§ **HOW TO COMPLETE THIS TASK**:
Transcribe exactly, and without pictures, the lines from the one that contains "Where should I" through the last line of the material.

§ **DATA EXTRACT**:
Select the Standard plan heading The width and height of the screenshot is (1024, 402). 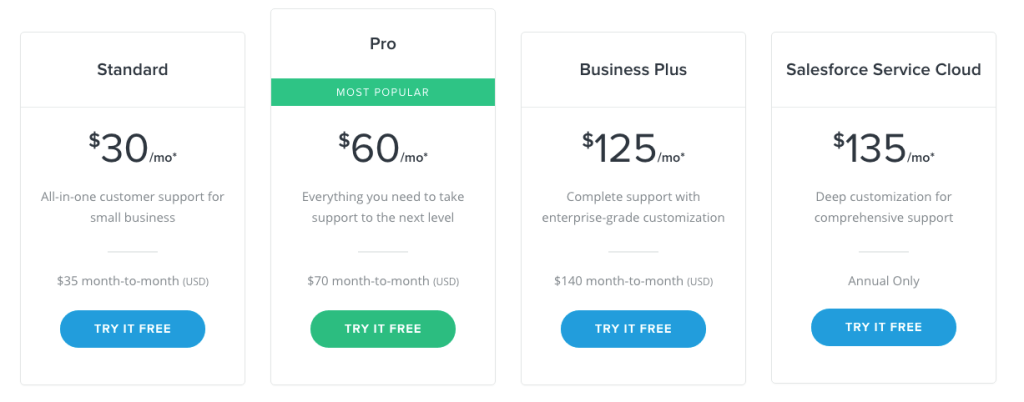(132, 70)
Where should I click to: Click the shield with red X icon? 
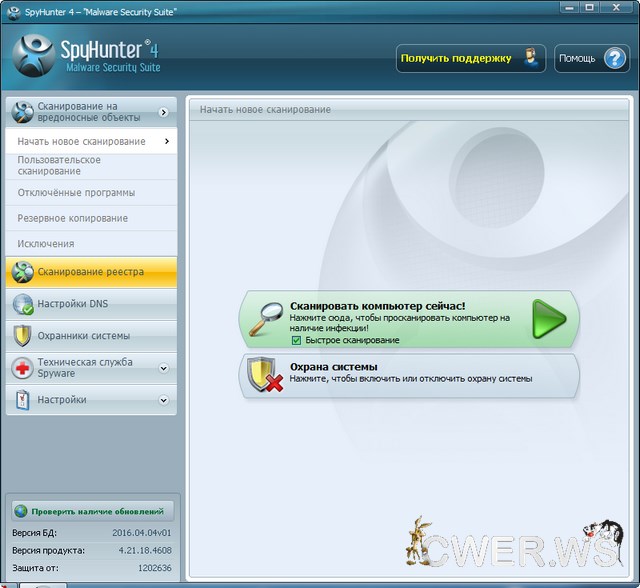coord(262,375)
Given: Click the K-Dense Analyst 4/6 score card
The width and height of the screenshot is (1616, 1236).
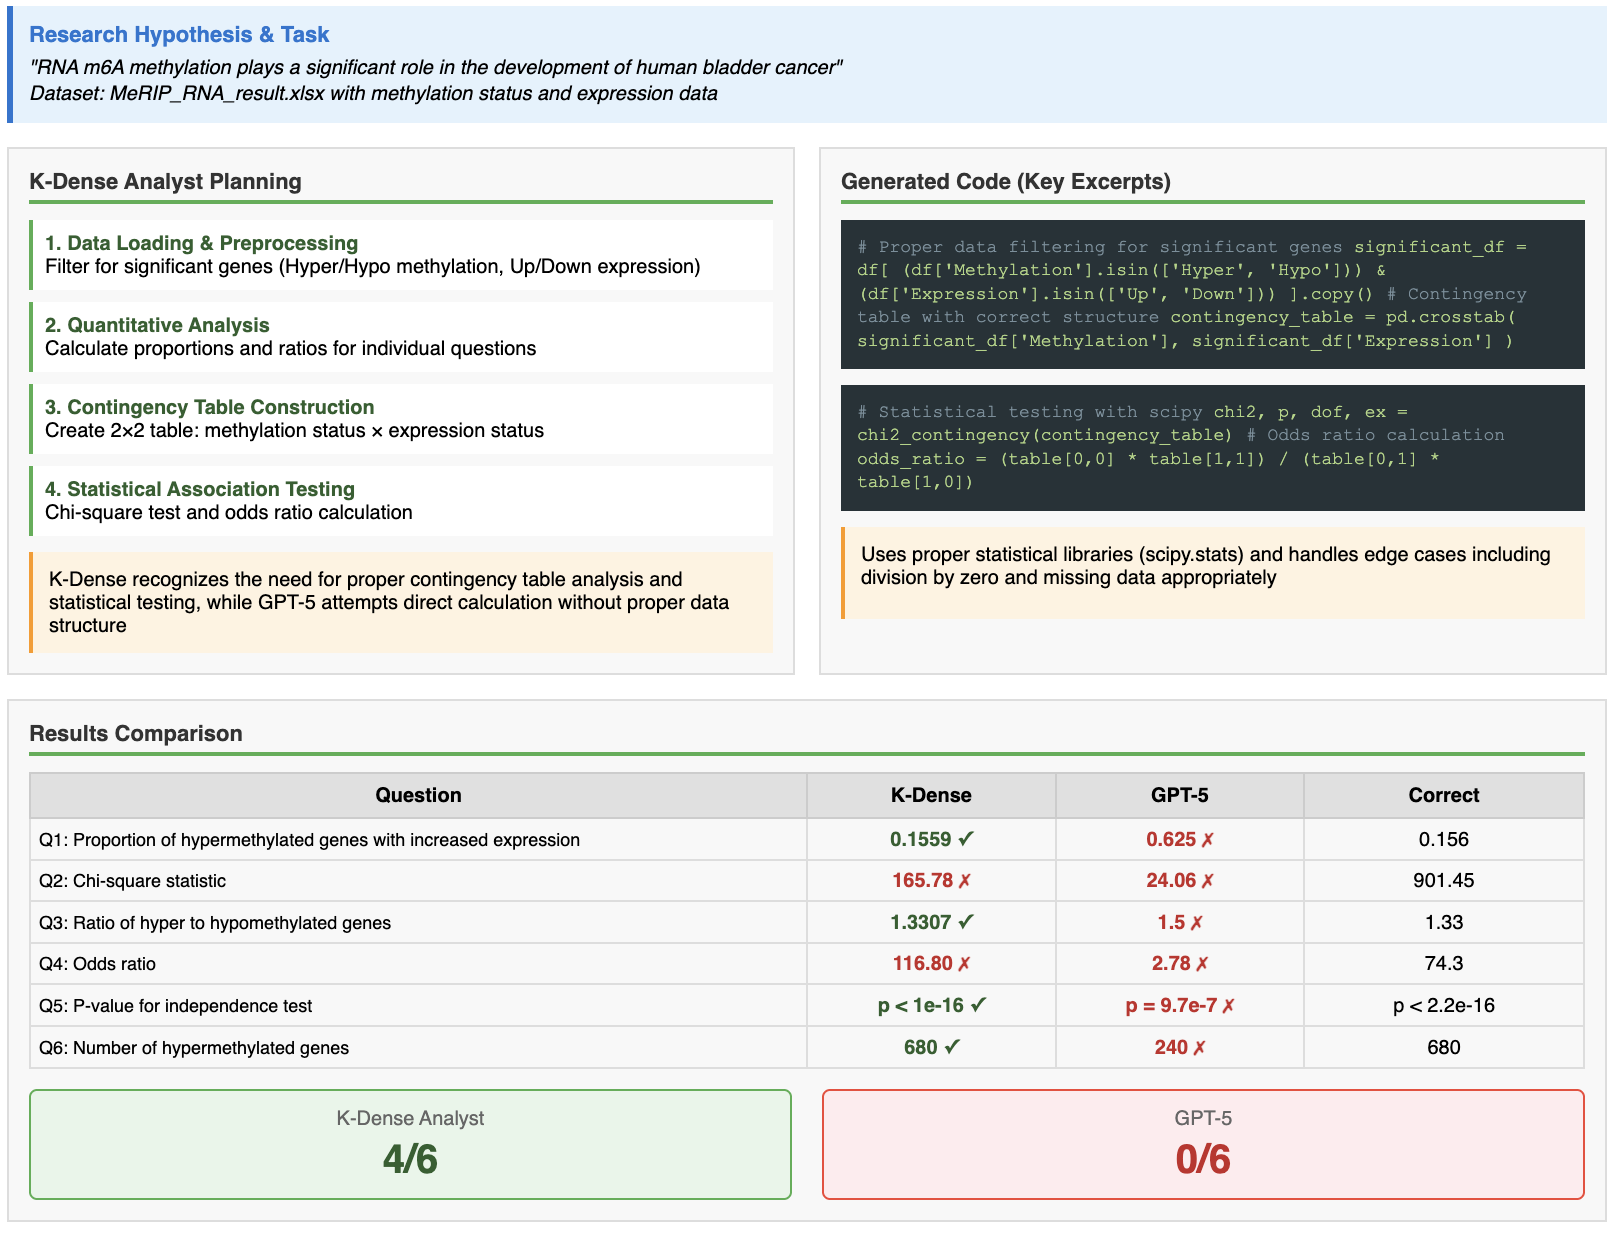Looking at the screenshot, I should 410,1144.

§ **SOLUTION FOR THIS TASK**:
Where should I click to: Click the shield with red X icon? 
coord(262,375)
Given: Click the K-Dense Analyst 4/6 score card
The width and height of the screenshot is (1616, 1236).
Looking at the screenshot, I should 410,1144.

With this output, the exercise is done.